Immersive audio and sound images

Champions CTOI, ORF, BBC, Audible, Twickenham Film Studios, Kings College London, The Audio Engineering Society (AES), University of Surrey, University of Lethbridge, MuseumTV

Participants Omnilive, Magic Beans

  • More information on the Accelerator Media Innovation program, supported by Nvidia, is available here

Petermichl was involved in two recent EBU recommendations, R153 and R154, which carefully considered the subject of object-oriented audio in the context of broadcast production audio models for UHD / HDR file interchange. Building on this work, he sees object-oriented audio as a more complex offering that will actually result in a more streamlined and efficient living room experience.

It should also hopefully address four key issues for broadcasters. The ongoing problem of volume variation and the inability of viewers to hear the center channel; improvement of linguistic versatility; providing interactivity for storytelling purposes and being able to provide stems to provide a more immersive mix.

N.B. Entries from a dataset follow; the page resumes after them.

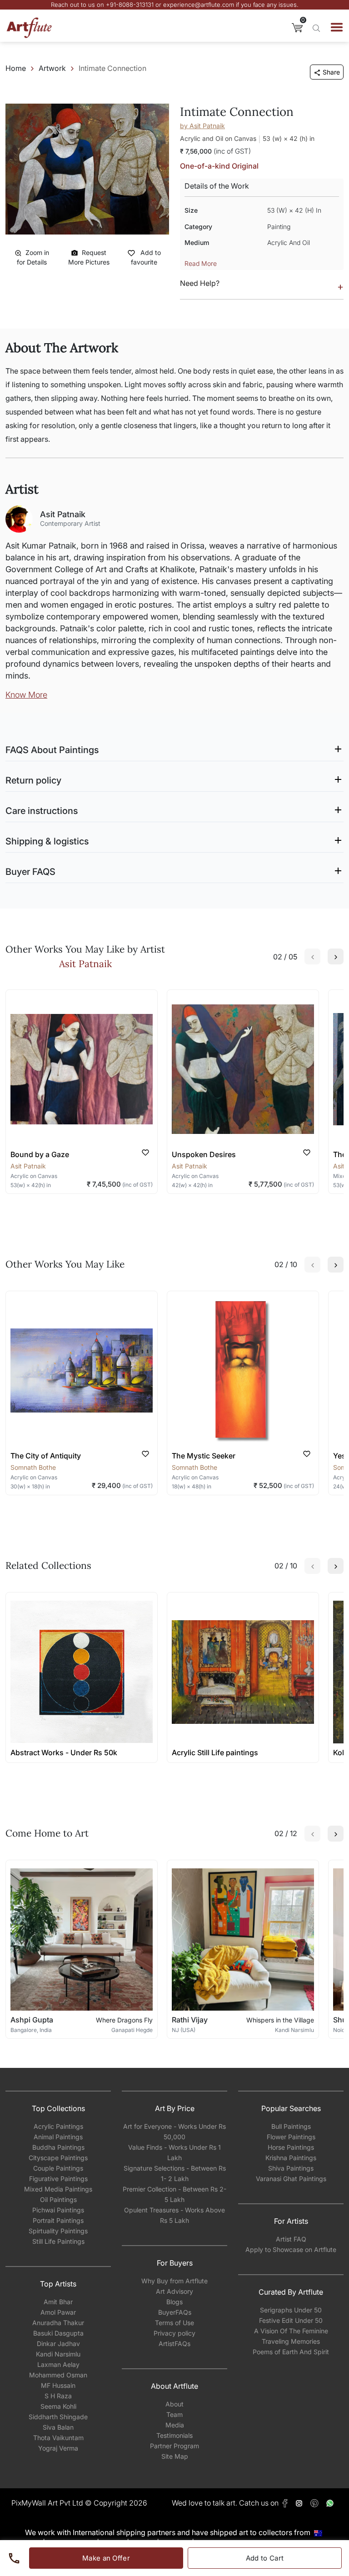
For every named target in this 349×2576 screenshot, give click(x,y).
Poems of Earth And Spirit (291, 2352)
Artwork (52, 68)
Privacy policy (174, 2333)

The importance of being there

Immersive Audio and Sound Imagery is an active accelerator that is constantly targeting itself. While originally seeking to provide dynamic soundscapes that will accompany the movement of the camera, as Schwartz reports, the list of innovations grew with the number of active participants. Testing a new approach to sound source re-specialization as well as a six-degree-of-freedom approach to sound are now both on the cards. At its core though, despite all the multiple benefits that can come from it, from solving accessibility issues to new forms of storytelling, fundamentally it remains an experiential POC.

“We see our work as a stepping stone towards immersive technologies, which may require specific equipment at the customer’s premises,” he concludes. “We don’t know if our current iteration of the technology will simply play a proof of concept role in moving the immersive agenda forward or if it will be used for several years, maybe even commercially. This was not our original goal. We just want to rediscover that wonderful feeling of being there when the audience understands the artistic intent of a live artist.